Aquella noche la luna estaba henchida, plena, como de alumbramiento, y rompía la rutina del cielo negro, enlazándose  en armonía con las estrellas, que parecían guarnecerla en la soledad, como en una especie de  acompañamiento anónimo.

En la sala no cabía un alfiler. Gentes venidas desde lugares lejanos acometían nerviosas la búsqueda de sus respectivos asientos, que estaban alineados frente a un escenario presidido por una gran mesa. Las butacas eran de terciopelo rojo y éste, se encontraba fijado a la estructura de madera con fabulosos apliques dorados. El techo, esmerilado, se remataba en el centro con una lámpara infinita de brillos interminables, que se desparramaban por la sala, rebosándola de luz.

La sala de subastas no era excesivamente grande, fundamentalmente porque los pujantes nunca eran excesivos en número. Sólo se podía participar en ellas si se había recibido una invitación directamente manuscrita por la propia Madame Fontaine.

Madame Fontaine nunca imprimía sus invitaciones de modo genérico.

Pensaba que, haciéndolas manuscritas, trasladaba al invitado cierta parte de su cuidado, de su respeto, de su manera de ser, tan singular y única como cada una de sus cartas, tan genial e inverosímil, como su inagotable sonrisa color violeta.

Madame Fontaine era quien seleccionaba para cada ocasión a los invitados con una minuciosidad y una dedicación infinitas.  En función de qué lotes  fueran a ser subastados se preocupaba por encontrar en los gustos, en las aficiones íntimas de sus invitados, algún tipo de interés para garantizar el éxito de la propia subasta.

Nunca dejó de fascinarla la deleznable exhuberancia de la codicia, tan inmediata, tan  cercana en esa sala, tan ostensible,  como las miradas llenas de opulenta avaricia de los que se postulaban. El estímulo de poseer algo de un modo privativo, único, sigue ejerciendo en la generalidad de los seres humanos un embrujo casi místico, despreciable.

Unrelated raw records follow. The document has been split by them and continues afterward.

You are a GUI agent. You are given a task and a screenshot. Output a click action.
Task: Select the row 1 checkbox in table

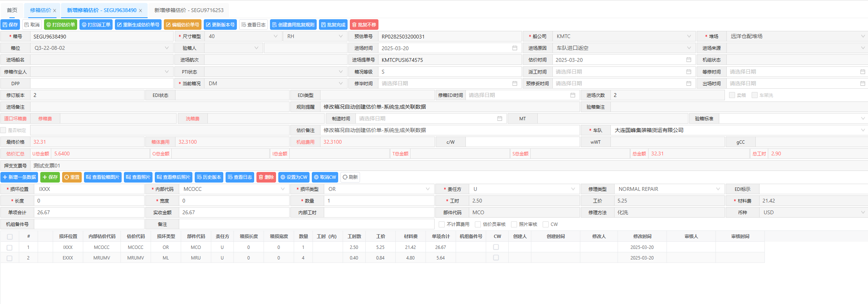click(10, 248)
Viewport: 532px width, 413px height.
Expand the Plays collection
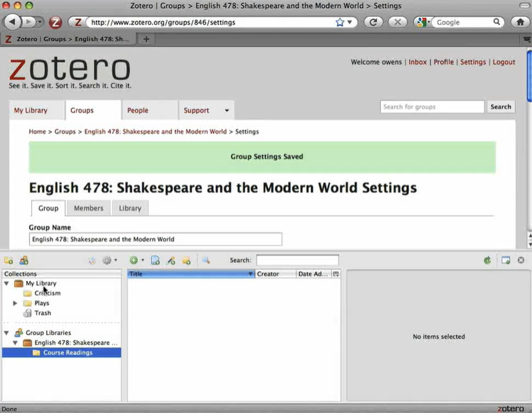click(15, 303)
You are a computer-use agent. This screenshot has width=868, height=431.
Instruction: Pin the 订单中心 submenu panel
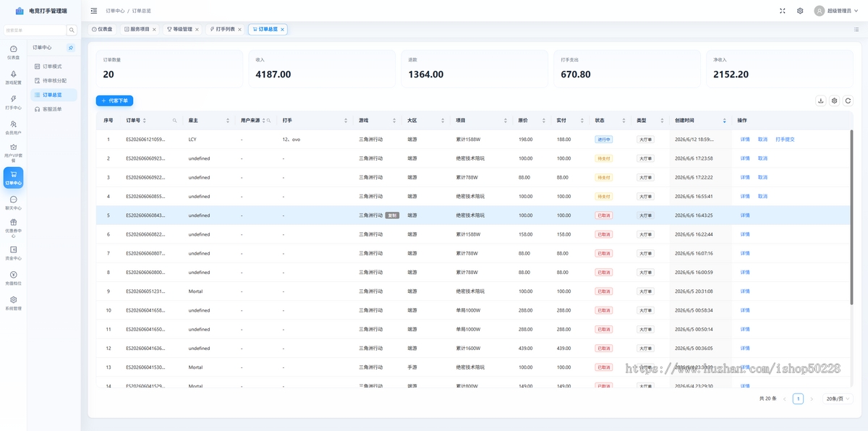tap(70, 47)
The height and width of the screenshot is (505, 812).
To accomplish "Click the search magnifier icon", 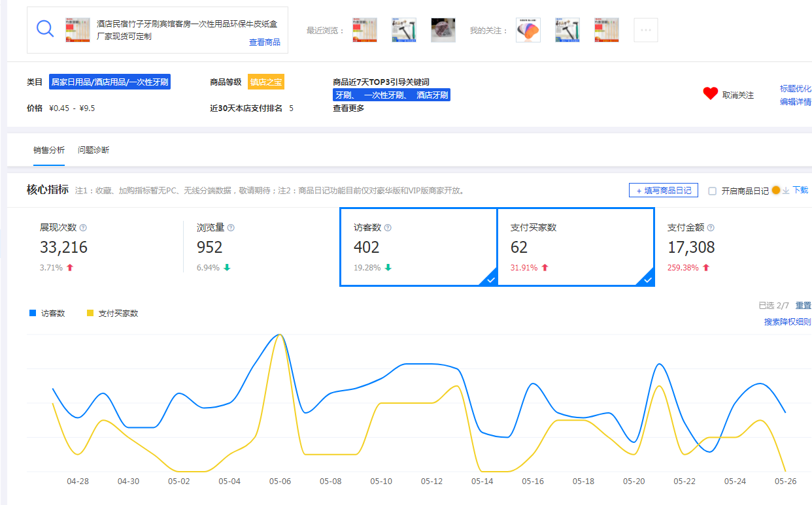I will coord(45,29).
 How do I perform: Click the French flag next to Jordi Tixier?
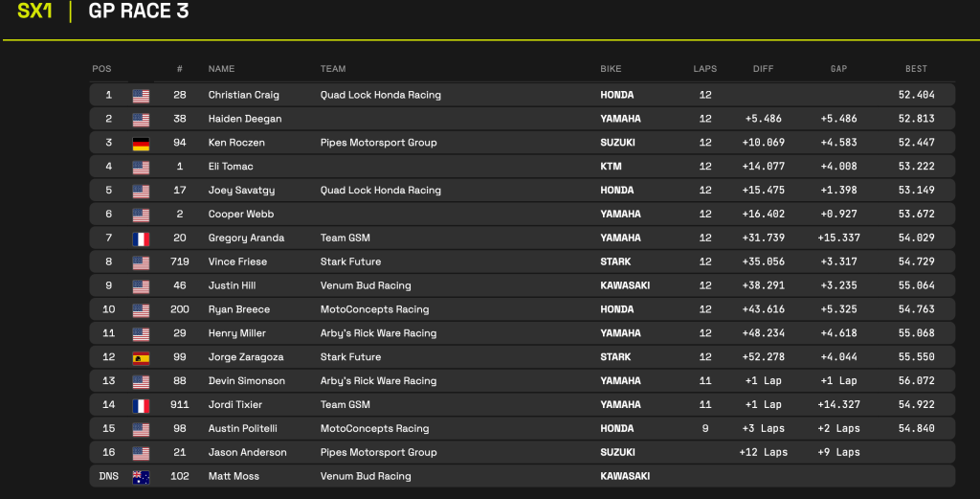click(x=142, y=405)

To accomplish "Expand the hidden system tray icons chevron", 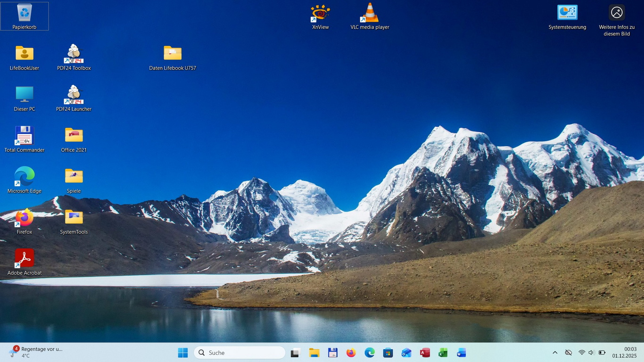I will point(555,353).
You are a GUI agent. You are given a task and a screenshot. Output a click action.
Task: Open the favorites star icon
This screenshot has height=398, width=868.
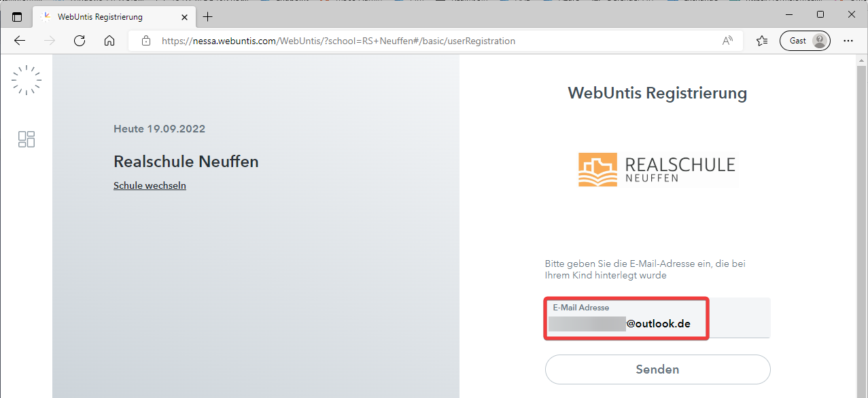[x=762, y=41]
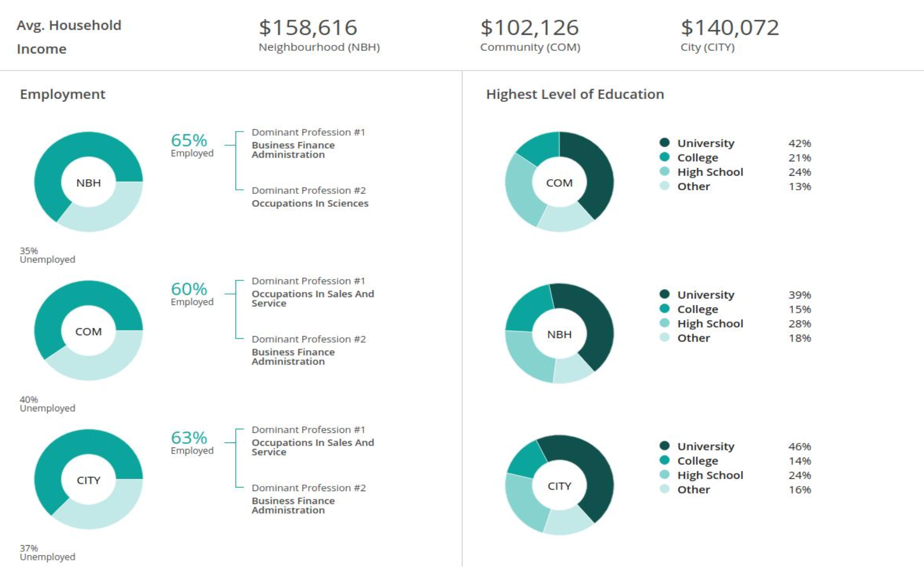Click the center of the CITY employment donut
The height and width of the screenshot is (575, 924).
[88, 480]
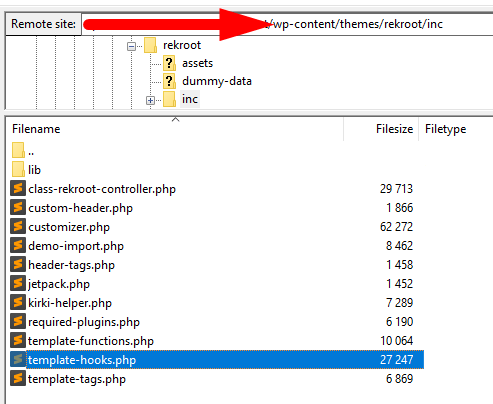
Task: Select the template-hooks.php file row
Action: click(x=217, y=360)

A la subasta de esta noche acudía, por primera vez, Madelaine, la reina de París, la heredera del imperio textil más importante de toda Europa.  Había sido invitada a las diferentes subastas muchas veces, pero otras tantas había rehusado, con la mayor cordialidad y respeto, la invitación, haciendo gala de una perfecta displicencia.

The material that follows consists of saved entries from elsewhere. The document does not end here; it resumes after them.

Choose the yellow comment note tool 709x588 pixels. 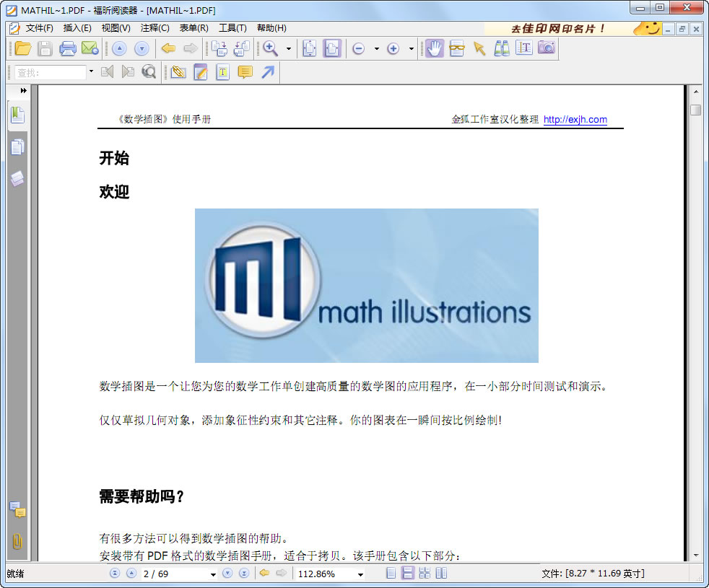pyautogui.click(x=245, y=72)
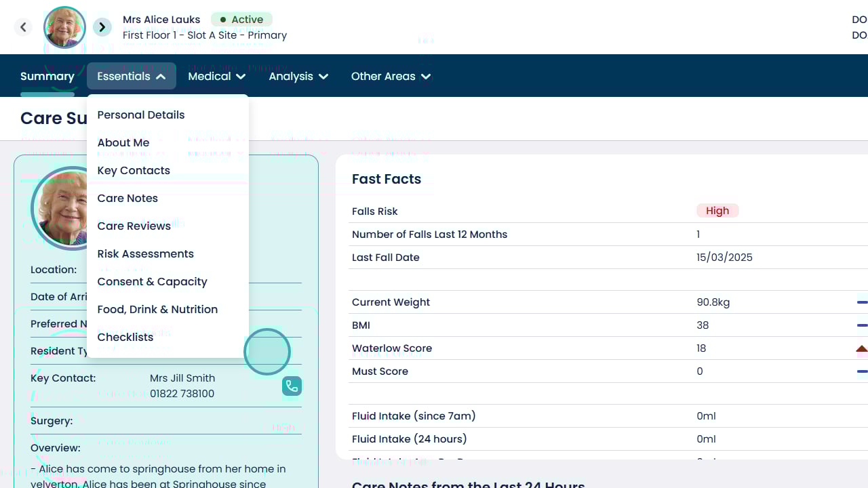This screenshot has height=488, width=868.
Task: Choose Consent & Capacity option
Action: [x=153, y=282]
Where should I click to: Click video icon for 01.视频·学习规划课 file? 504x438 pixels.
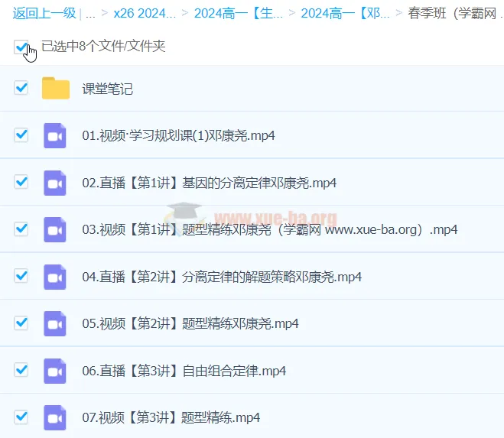[x=55, y=135]
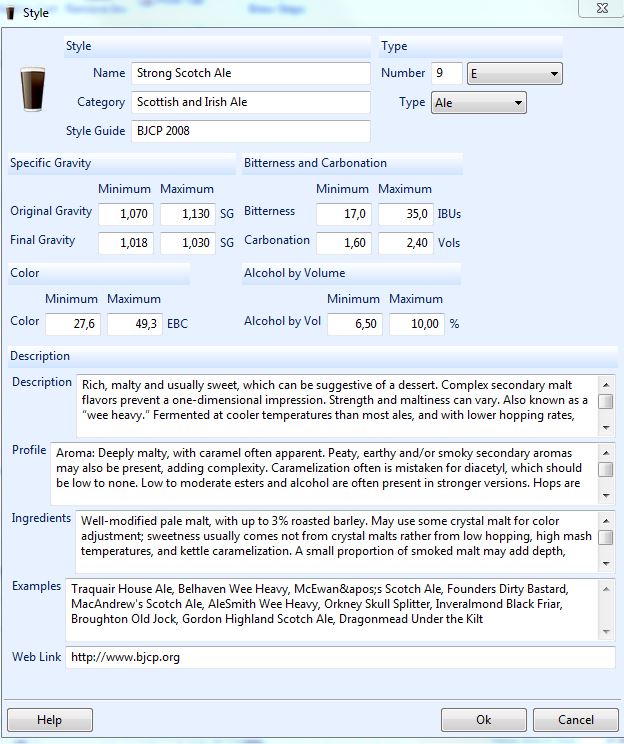
Task: Click the Style window title icon
Action: point(10,13)
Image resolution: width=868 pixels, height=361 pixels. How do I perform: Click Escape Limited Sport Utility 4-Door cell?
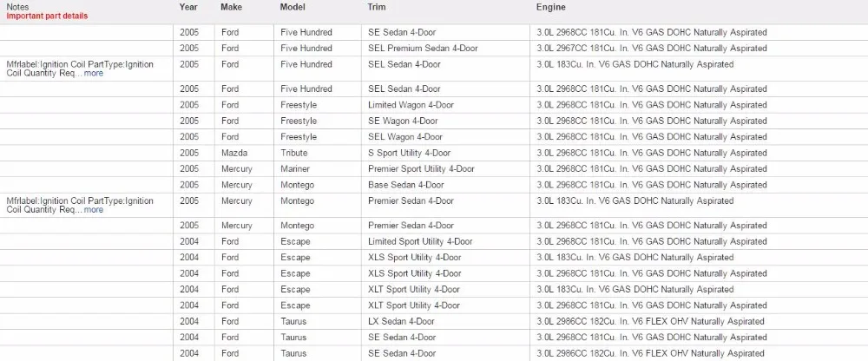click(x=445, y=241)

Madelaine  manifestaba una reposada timidez que, casi sin darse cuenta, mezclaba con una procaz sonrisa, purpúrea.

Se habían despachado al menos 5 lotes de objetos. Todos ellos tenían en común pertenecer a la primera mitad del siglo XX, al periodo de entreguerras.

Madelaine estaba inquieta. Había asistido a las primeras pujas observando tan sólo los coléricos reproches de aquellos que, después de haber intentado adjudicarse alguno de los lotes, resultaron finalmente perdedores

De repente, en la sala, se apagaron la mitad de las luces. La luminosidad se apaciguó, y un operario colocó en el centro, ante la mirada expectante de los invitados, un objeto cubierto con un pañuelo de seda negro, transportado en un mueble de caoba.

En un ademán inesperado descubrió la figura, y pudo entonces escucharse un murmullo en la platea.

A la vista de todos un frasco de cristal de Murano, el último tallado por el maestro veneciano Roberto Pavía.

Los ojos de Madelaine se afilaron, apretó vigorosamente el abanico que, recogido sobre su vientre, la había ayudado a mitigar el calor de la sala, y susurró por primera vez la suma que estaba dispuesta a pagar por la figura, 1000 francos.

Era una gran suma en relación al valor que se le atribuía con carácter previo a esa obra, máxime cuando el precio de salida era de 500 francos. Madelaine pensaba que, de este modo, se aseguraría la posesión de la misma.

Pero nada es sencillo a priori cuando en tan poco espacio se reúnen tantas gentes para quienes las posesiones, las pertenencias, la ostentación, no significan lo mismo que para el resto. Ellos pujan por fama, por prestigio, por soberbia…..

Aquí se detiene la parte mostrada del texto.